接下来，将各自带有5’突出端的两种互补的寡核苷酸一同杂交。带有互补5’突出端的发夹结构寡核苷酸也单独杂交。接着在表1的缓冲液中将这些寡核苷酸与1000个粘性末端连接单位的T4 DNA连接酶混合。接着将该反应在16℃下孵育适量时间(30分钟、60分钟、120分钟)并随后在75℃下孵育10分钟。接着将样品(包括仅发夹结构的对照、仅插入片段的对照和发夹结构+插入片段但无连接酶的对照)上样于1％琼脂糖凝胶上并用溴化乙锭和UV光源可视化。

插入的寡核苷酸：

5'-P-GAAGCATGCGGATGCAGAGGAGGACGACTCTGATGTCTTCATTGC (SEQ ID NO:9)

5'-P-GAAGGCAATGAAGACATCAGAGTCGTCCTCCTCTGCATCCGCATG (SEQ ID NO:10)

发夹结构寡核苷酸

5'-P-CTTCTCTCTCTCttttcctcctcctccgttgttgttgttGAGAGAGA (SEQ ID NO:11)

互补的5’突出端是加粗的，发夹结构的互补茎(stem)是带下划线的，小写的发夹结构碱基表示非配对碱基。

图7显示了通过凝胶电泳，可用T4 DNA连接酶和ATP在表1中的缓冲液中进行连接反应。
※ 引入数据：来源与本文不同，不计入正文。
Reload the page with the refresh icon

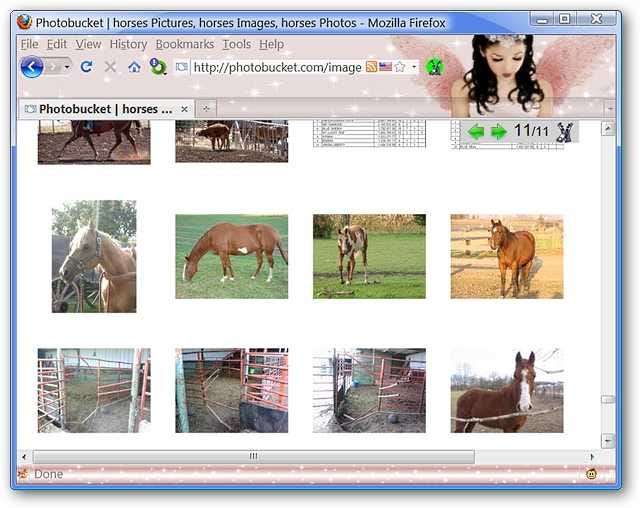(x=86, y=67)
特别地，当杂交时用双链体DNA分子两端上有5’“粘性末端”的寡核苷酸组和有互补的5’“粘性末端”突出的发夹结构寡核苷酸。在16℃下在添加有ATP的表1的缓冲液中进行连接。对于分析，使用凝胶电泳并且其显示在30分钟后反应完成主要得到迁移至~120 bp处的产物，迁移至~75 bp处的次要产物以及无“插入片段”的起始材料(其迁移至~50 bp处)(注：尽管发夹结构寡核苷酸具有高浓度但其在凝胶上是不可见的，这是由于其为明显单链部分的寡核苷酸，其允许最小限度的溴化乙锭嵌入)。
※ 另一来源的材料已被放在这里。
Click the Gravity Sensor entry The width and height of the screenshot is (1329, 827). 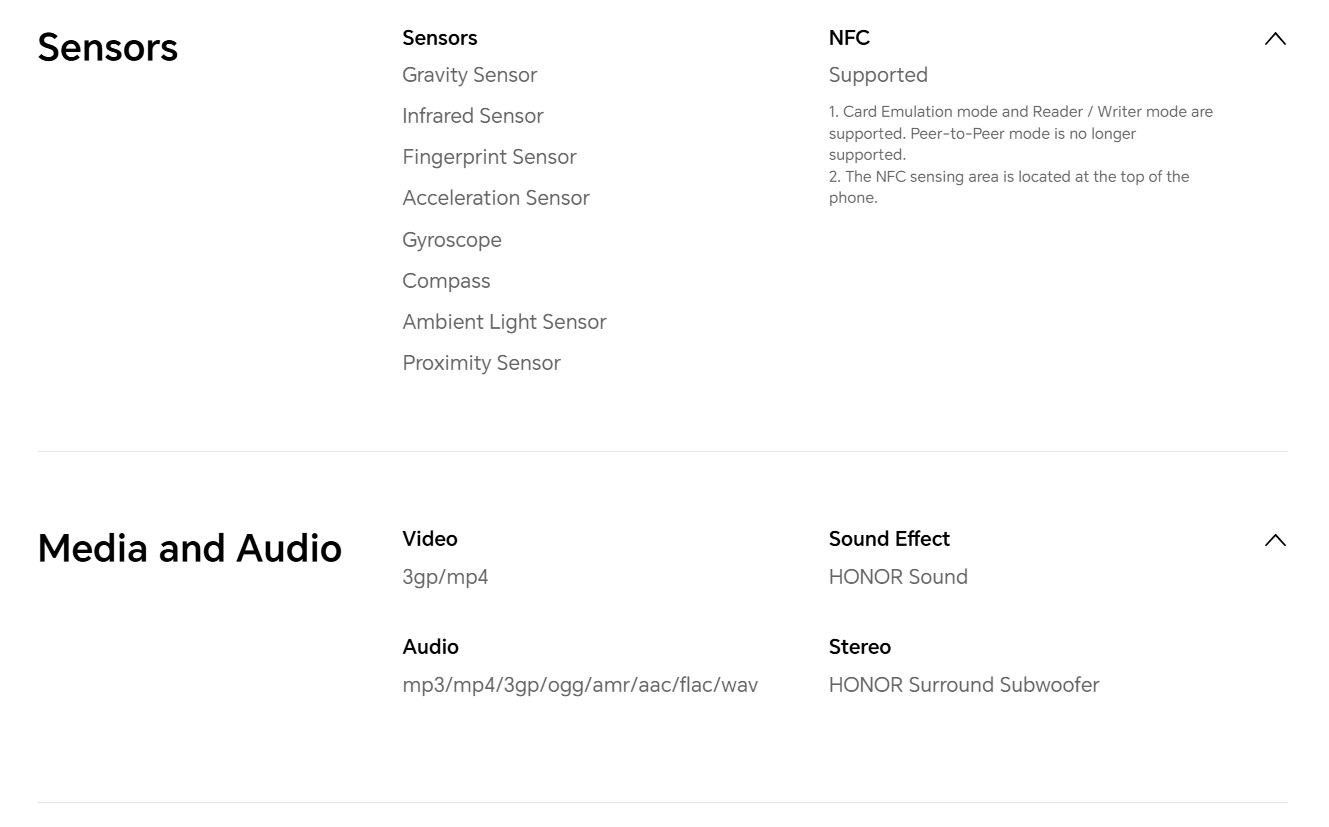click(469, 75)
接下来，各自具有5’突出端的同样的两种互补的寡核苷酸一同杂交(SEQ 9和SEQ10)。具有互补5’突出端的发夹结构寡核苷酸也单独杂交(SEQ ID NO：11)。接着在表1的缓冲液中将这些寡核苷酸与1000个粘性末端连接单位的T4 DNA连接酶混合。接着将该反应在16℃孵育适量时间30分钟接着在75℃孵育10分钟。接着将样品(包括发夹结构+插入片段但无连接酶的对照)上样于利用T5000系统的ESI-TOF质谱仪。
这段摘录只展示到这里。